* _STATED GOAL 1_
Duplicate a passage from the notes on zero-knowledge proofs for Aptos Keyless, beginning at the words "Zero-knowledge proofs for" and stopping after "proof wrapping etc.".
* _STATED GOAL 2_
Pick up the notes on zero-knowledge proofs for Aptos Keyless after their last sentence and keep writing them.

* _SELECTED TEXT_
· · ·
Zero-knowledge proofs for Aptos Keyless

tl;dr: Notes on our current use of Groth16 for Aptos Keyless and how we might improve upon it. Should have applications to anonymous payments, confidential assets, zkVM proof wrapping etc.

Research roadmap

Recall the goals discussed before:

$\le$ 1.4 ms single-threaded individual ZKP verification time
make it trivial to upgrade the keyless NP relation
- trusted setups are cumbersome
- universal setups are less cumbersome
- transparent are amazing
safely implement the NP relation so as to avoid relying on training wheels
client-side proving
- or at least, minimize costs of running a prover service
small proof sizes (1.5 KiB?)
somewhat easily-upgradeable to post-quantum security

If we were to prioritize the problem we’d like solved first (our pain points) while accounting for likelihood of solving things.
· · ·
Position data for words and items:
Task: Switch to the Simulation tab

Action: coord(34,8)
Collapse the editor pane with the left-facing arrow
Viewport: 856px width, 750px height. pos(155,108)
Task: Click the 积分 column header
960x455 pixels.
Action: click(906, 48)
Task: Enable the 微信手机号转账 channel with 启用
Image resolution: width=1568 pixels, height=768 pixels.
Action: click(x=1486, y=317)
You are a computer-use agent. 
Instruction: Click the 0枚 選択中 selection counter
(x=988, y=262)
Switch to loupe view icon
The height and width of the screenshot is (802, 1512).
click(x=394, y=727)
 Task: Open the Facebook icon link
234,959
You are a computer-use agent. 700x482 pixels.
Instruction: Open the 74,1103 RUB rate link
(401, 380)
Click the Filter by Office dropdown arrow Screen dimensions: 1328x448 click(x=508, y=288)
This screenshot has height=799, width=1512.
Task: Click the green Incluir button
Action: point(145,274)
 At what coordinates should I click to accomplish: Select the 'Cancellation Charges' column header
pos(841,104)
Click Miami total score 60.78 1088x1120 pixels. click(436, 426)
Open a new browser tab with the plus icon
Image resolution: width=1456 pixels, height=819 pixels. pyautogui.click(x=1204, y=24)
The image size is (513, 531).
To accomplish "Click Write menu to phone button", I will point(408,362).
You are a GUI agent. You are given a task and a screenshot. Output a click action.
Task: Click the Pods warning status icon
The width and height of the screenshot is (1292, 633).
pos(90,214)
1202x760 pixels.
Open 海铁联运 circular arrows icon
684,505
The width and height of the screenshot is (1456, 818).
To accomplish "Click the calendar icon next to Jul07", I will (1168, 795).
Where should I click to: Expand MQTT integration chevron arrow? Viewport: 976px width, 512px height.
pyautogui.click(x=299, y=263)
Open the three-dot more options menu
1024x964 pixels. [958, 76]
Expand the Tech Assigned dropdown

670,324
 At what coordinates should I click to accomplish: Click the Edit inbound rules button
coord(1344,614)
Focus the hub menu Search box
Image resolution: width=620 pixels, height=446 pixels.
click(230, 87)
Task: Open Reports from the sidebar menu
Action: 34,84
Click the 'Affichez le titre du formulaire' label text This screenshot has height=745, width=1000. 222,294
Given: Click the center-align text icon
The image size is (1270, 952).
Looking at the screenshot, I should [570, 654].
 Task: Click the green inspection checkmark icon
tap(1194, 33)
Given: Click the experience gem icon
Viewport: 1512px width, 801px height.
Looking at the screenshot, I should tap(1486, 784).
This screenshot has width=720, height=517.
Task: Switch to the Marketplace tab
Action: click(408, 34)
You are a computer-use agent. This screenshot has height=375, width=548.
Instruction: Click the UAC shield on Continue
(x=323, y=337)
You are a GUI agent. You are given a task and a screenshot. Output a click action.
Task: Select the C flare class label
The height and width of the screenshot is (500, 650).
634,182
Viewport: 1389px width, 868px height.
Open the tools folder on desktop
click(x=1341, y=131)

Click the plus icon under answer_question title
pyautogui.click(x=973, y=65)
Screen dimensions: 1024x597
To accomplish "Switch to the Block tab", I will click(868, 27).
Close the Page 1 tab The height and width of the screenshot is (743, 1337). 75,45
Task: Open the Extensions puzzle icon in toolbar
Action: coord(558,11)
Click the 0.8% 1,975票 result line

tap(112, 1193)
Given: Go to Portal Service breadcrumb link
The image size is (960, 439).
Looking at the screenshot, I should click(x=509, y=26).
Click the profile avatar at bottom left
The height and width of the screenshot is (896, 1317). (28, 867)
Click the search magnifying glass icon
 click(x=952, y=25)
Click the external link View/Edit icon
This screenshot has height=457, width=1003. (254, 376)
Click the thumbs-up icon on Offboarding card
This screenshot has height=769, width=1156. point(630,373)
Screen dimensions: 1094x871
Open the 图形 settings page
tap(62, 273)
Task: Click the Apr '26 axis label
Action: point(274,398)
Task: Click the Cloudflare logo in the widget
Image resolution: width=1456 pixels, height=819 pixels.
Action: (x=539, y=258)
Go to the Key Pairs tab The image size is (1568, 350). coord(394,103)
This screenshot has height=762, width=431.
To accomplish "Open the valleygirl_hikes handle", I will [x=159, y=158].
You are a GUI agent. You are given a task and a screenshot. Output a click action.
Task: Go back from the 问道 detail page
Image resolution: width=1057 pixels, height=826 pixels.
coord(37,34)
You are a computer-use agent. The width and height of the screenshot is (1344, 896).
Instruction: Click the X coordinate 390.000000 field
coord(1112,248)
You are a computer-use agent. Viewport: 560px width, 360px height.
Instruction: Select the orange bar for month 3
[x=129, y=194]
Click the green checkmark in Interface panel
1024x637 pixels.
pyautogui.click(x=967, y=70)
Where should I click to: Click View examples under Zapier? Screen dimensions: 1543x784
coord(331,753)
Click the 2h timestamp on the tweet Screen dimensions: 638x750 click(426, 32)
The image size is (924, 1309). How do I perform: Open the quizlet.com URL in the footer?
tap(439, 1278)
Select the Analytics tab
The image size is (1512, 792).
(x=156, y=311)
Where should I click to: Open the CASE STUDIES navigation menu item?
· · ·
* _EXERCISE RESULT 1_
Zero-knowledge proofs for Aptos Keyless

tl;dr: Notes on our current use of Groth16 for Aptos Keyless and how we might improve upon it. Should have applications to anonymous payments, confidential assets, zkVM proof wrapping etc.

* _EXERCISE RESULT 2_
Path 1: Circuit-based (less technical risk):

Milestone 1: Remove circuit-specific trusted setup (tame complexity)
Milestone 2: Prove obliviously via wrapping on a prover service (privacy) $\Rightarrow$ Spartan, wrapped WHIR, [wrapped] HyperPLONK
Milestone 3: Formally-verify keyless relation DSL implementation (security)

Possible success paths: Optimal SNARK choice + FREpack/Zinc. Perhaps using the scheme above to wrap a transparent zkSNARK like WHIR.

Path 2: VM-based (higher technical risk, slower timelines):

Milestone 1: Proving time, proof size and verification time similar to Groth16 (cost)
Milestone 2: Client-side oblivious proving via wrapping with a lower-cost prover service (privacy)
Milestone 3: Formally-verify zkVM implementation (security)

Possible success paths: Ligero + Groth16 wrapping. Jolt + Groth16 wrapping.

There are several directions 👇 for replacing the keyless ZKP. In fact, no matter which way we go, there may be some common work:

Formal verification: formally-verify Keyless circuits, or zkVM implementation, or ZKP wrapping circuits
Cryptography: MLE PCSs, zkSNARKs, efficient circuit representations, etc.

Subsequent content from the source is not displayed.